Source excerpt
Tundra swans breed in the Arctic during warmer months. In North America, they are grouped into Eastern and Western populations. The Eastern band travels more than 4,000 miles to winter in coastal areas from Maryland to North Carolina — mostly the latter nowadays.

Annual surveys conducted by the U.S. Fish and Wildlife Service typically count 90,000-100,000 birds in the Eastern population, but their numbers unexpectedly dropped from a record high of 137,000 in 2023 to a 45-year low of 64,000 in 2024. Wildlife officials chalk up that decline to normal annual variation and not to any specific factors or threats.
As recently as the 1960s, the tundra swan population in North Carolina only numbered in the low thousands. In recent decades, the state has averaged approximately 65,000-75,000 wintering tundra swans, mostly in and immediately around the neck of land between the Albemarle and Pamlico sounds, Morris said. He suspects that the birds found the region more hospitable after many of its forests were plowed under for cropland, offering them a ready food source.
“We had swans, but nothing anywhere near like it is now,” he said.
But that influx might not have happened if not for concurrent changes in the Chesapeake Bay’s fragile ecosystem, according to Morris and other experts.
The Bay’s water quality had been on the decline for many years largely because of increasing nutrient and sediment pollution flowing off city streets, suburban yards and farm fields during heavy rain. The biggest turning point came in 1972, when the remnants of Hurricane Agnes triggered widespread flooding and a multi-decade downturn in the Bay’s health.
The cloudy water in the Bay and its tributaries smothered much of the underwater grasses that had fed and nourished generations of tundra swans, said Kayla Harvey, waterfowl program manager for the Maryland Department of Natural Resources. As their preferred food dwindled, tundra swans began feeding in farm fields on waste grains, such as corn and soybeans.
By the 1980s and ’90s, North Carolina surpassed the Chesapeake as the population’s most important wintering ground.

What this exercise asks
(1) Write out the tundra swan passage again, everything from "As recently as" down to "ready food source.", and substitute "farmland" for "cropland".
(2) Proceed with the tundra swan passage, writing what comes after its final sentence.
The rows that follow are drawn from a separate source and have no connection to the tundra swan passage.

Information given
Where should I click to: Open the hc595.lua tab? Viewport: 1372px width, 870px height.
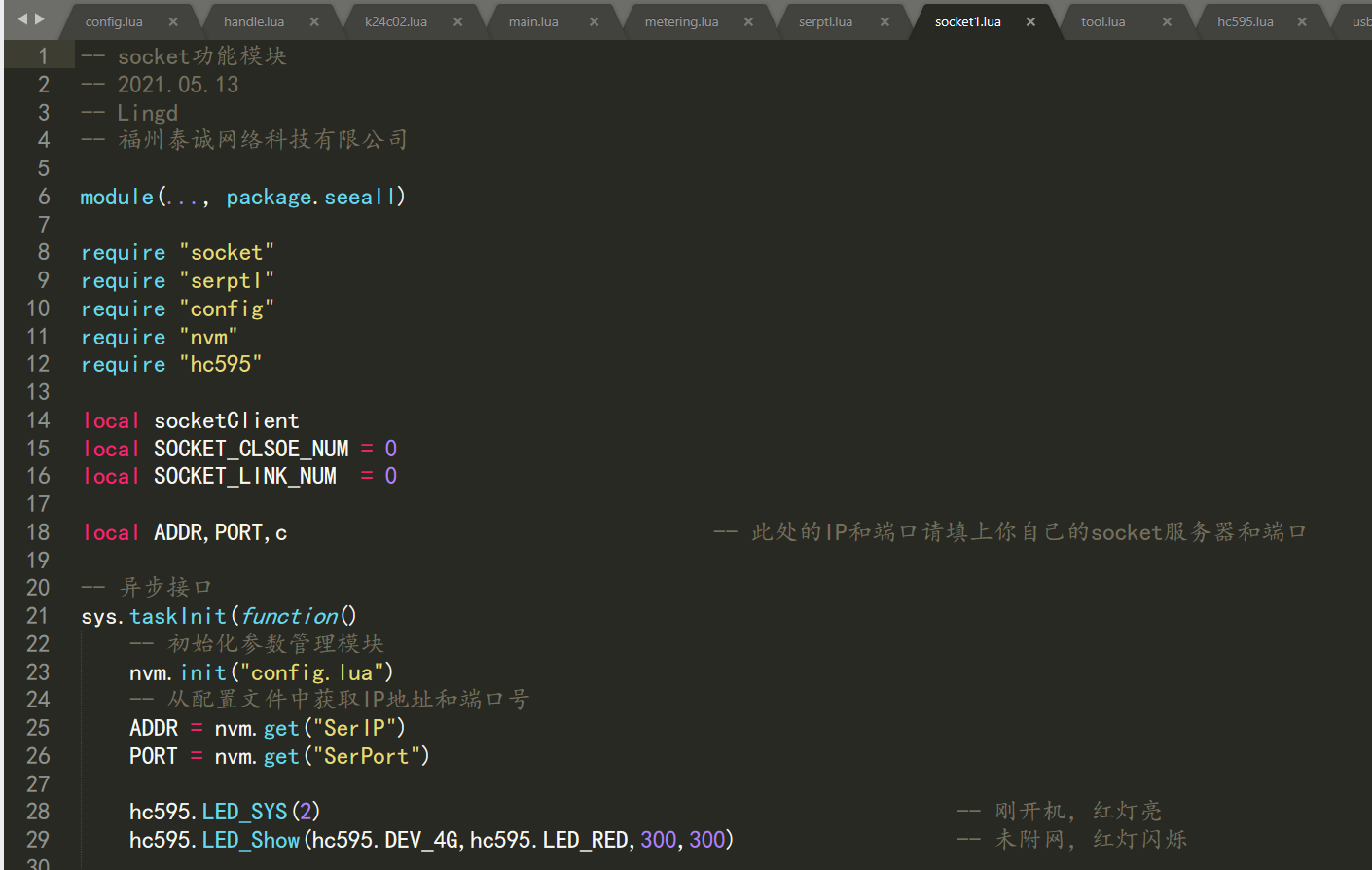pyautogui.click(x=1245, y=21)
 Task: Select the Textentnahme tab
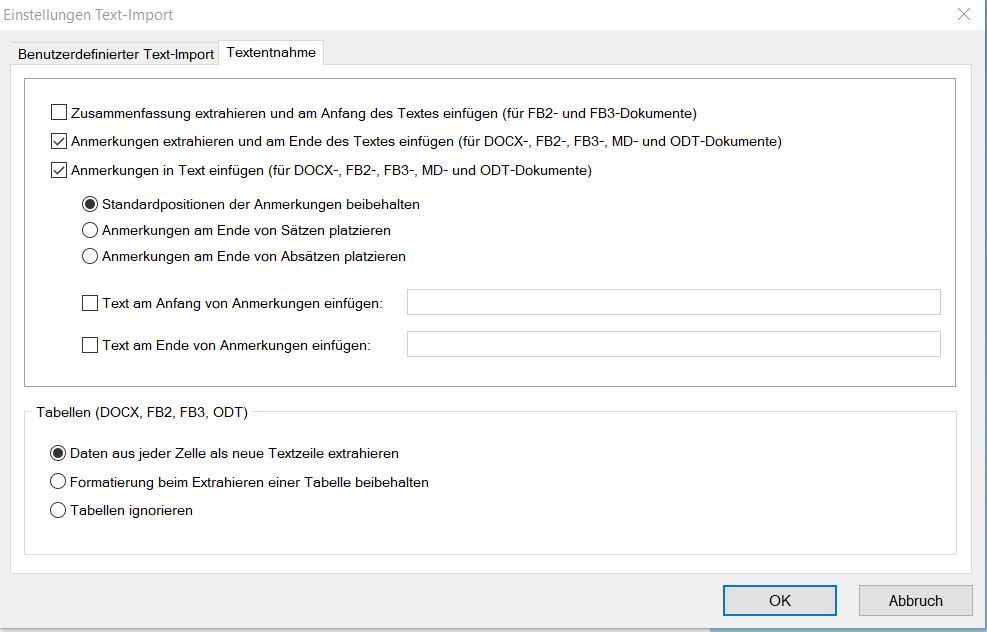coord(271,53)
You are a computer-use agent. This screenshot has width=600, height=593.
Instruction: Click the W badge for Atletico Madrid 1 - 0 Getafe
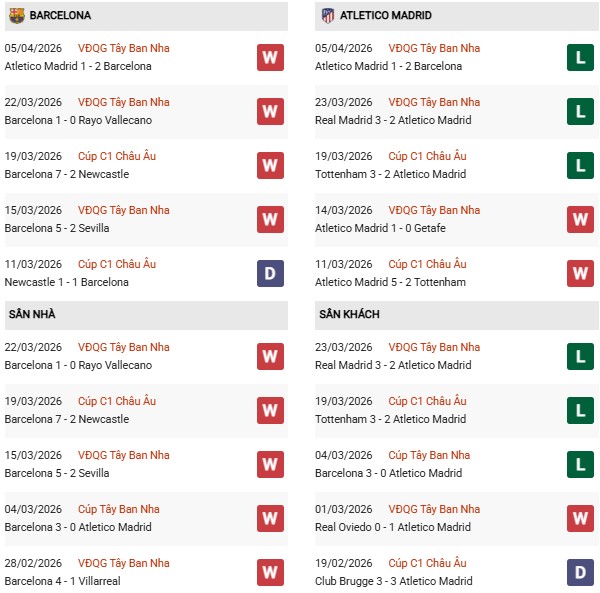[x=580, y=219]
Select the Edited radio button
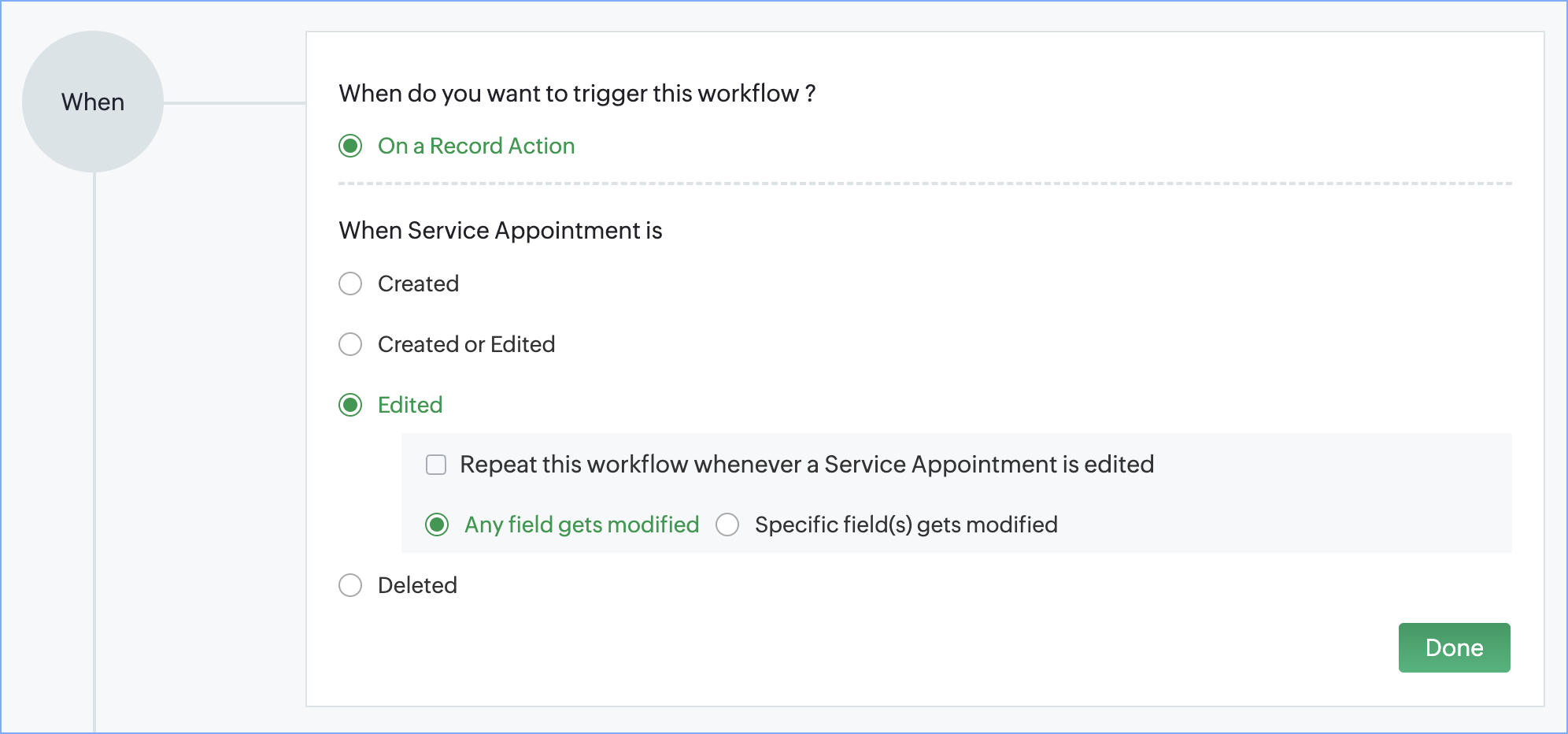This screenshot has height=734, width=1568. coord(350,405)
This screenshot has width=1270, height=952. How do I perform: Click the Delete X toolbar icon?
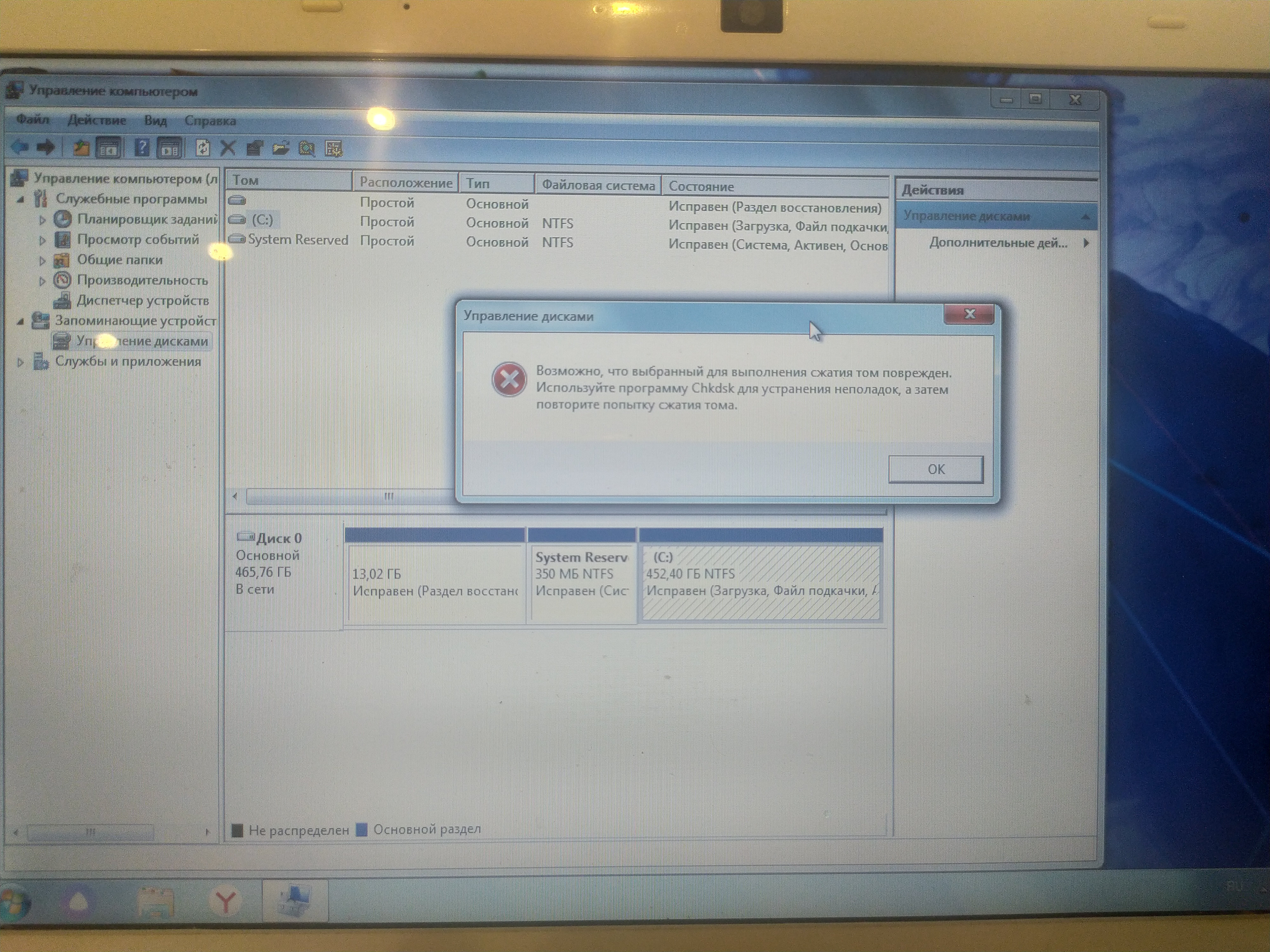pyautogui.click(x=228, y=149)
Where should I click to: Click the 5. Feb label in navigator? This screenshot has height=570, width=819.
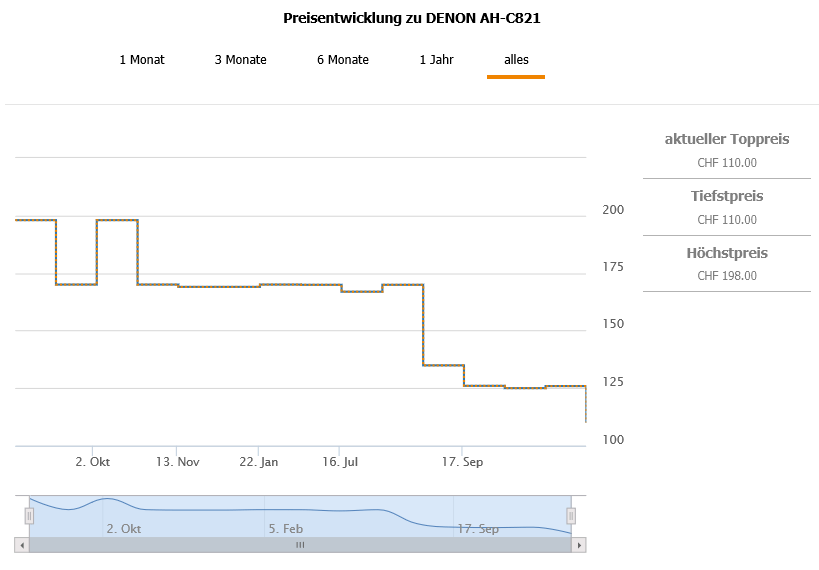(x=286, y=528)
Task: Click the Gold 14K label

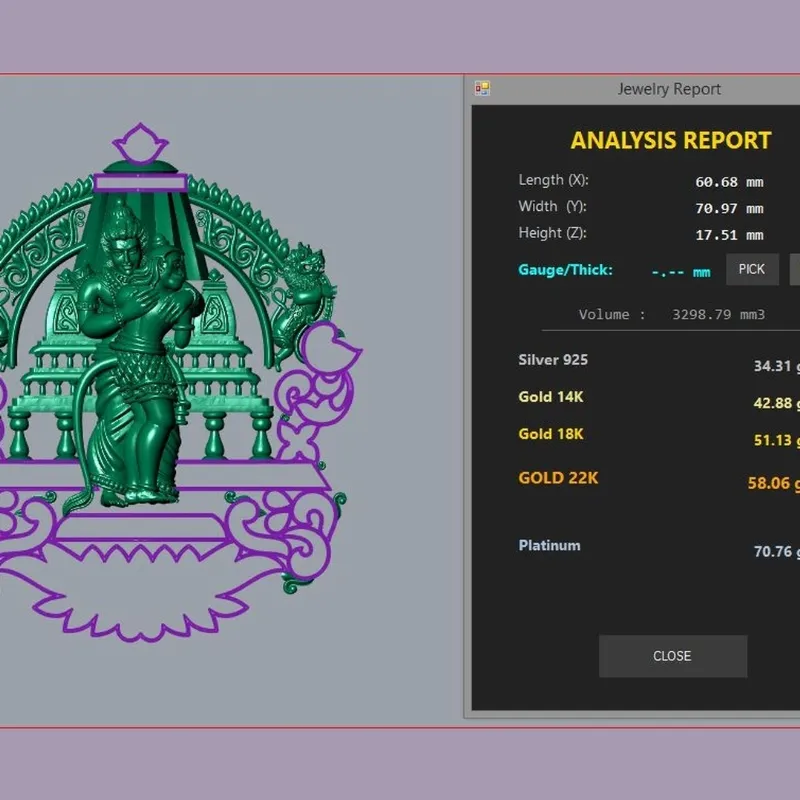Action: (x=551, y=397)
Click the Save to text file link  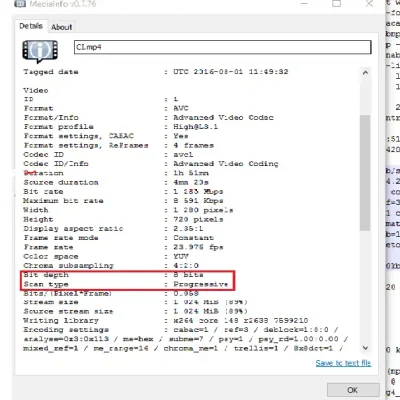(343, 363)
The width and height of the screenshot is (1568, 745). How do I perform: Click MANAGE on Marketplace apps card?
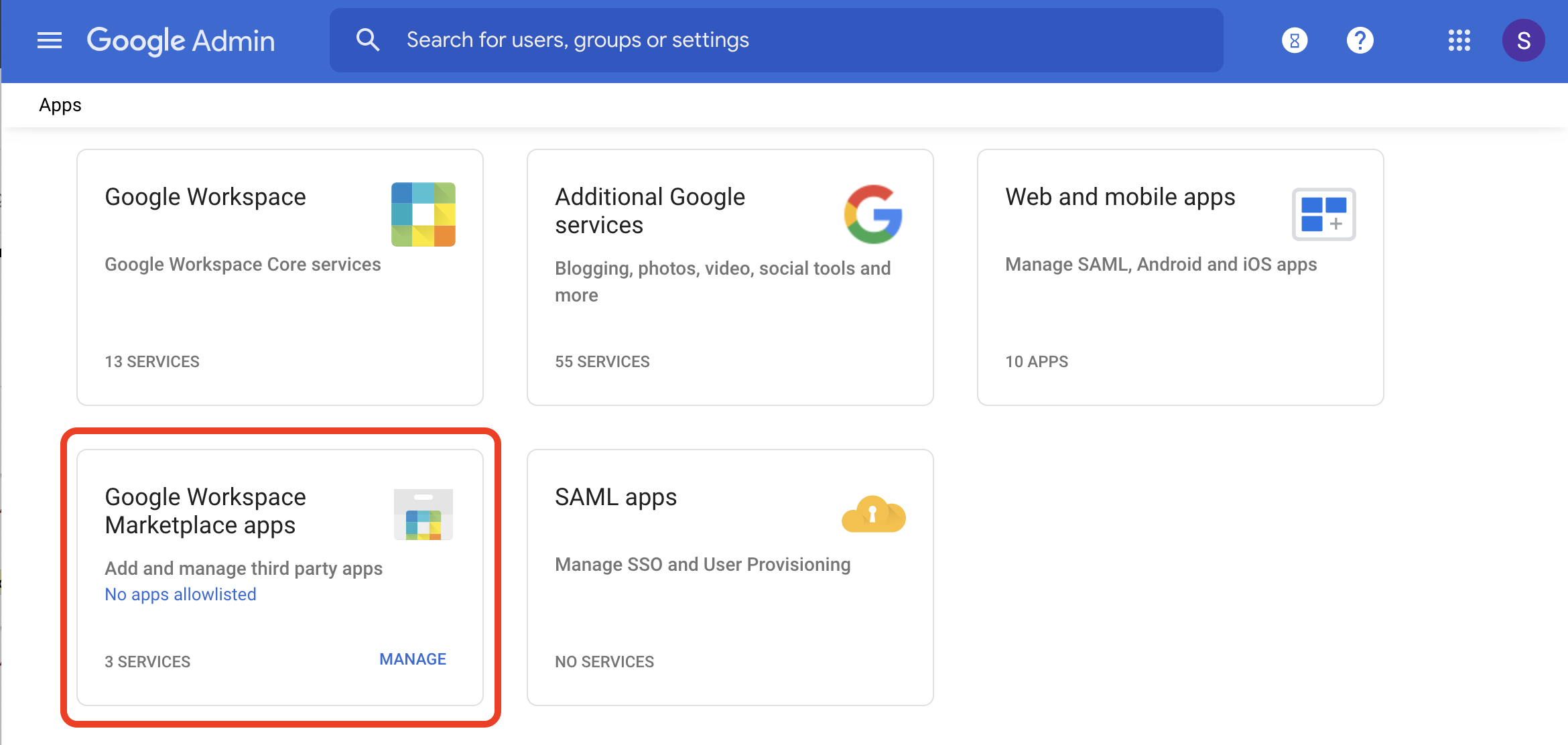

The answers
(1)
As recently as the 1960s, the tundra swan population in North Carolina only numbered in the low thousands. In recent decades, the state has averaged approximately 65,000-75,000 wintering tundra swans, mostly in and immediately around the neck of land between the Albemarle and Pamlico sounds, Morris said. He suspects that the birds found the region more hospitable after many of its forests were plowed under for farmland, offering them a ready food source.

(2)
Hunting pressure doesn’t appear to have impeded that trend. While Maryland legislators tried to legalize hunting the birds, arguing that it would bring in permit revenue, the bill died in committee. North Carolina, though, is among 10 states (including Delaware and Virginia in the Bay watershed) where tundra swan hunting is allowed. Because North Carolina has the largest population, the state receives the lion’s share of the federally allocated permits for the Eastern region — usually around 4,800 of the 5,600 total.
Bringing more tundra swans back to the Chesapeake will require continued efforts to revive its ecosystem, Harvey said. The biggest determinant will be increasing underwater grasses through actions such as direct seeding and improving water quality to support more growth, she added.
But stoking a revival of that vital food source hasn’t come easy amid warming water temperatures and up-and-down progress with reducing pollution.
In 2014, the Chesapeake Bay Program, the state-federal partnership that guides the Bay’s cleanup, set a goal of expanding vegetation coverage to 185,000 acres by 2025. The 2024 aerial survey of Bay grasses found 78,451 acres.
The program’s updated cleanup agreement, set for approval by the end of the year, proposes increasing that goal to 196,000 acres Baywide with an interim target of 95,000 acres by 2035.
“Keeping on track with the restoration of the Chesapeake Bay is important and keeping our [underwater grasses] increasing and restoring those,” Harvey said. “That’s important to keep seeing these beautiful birds around the area.”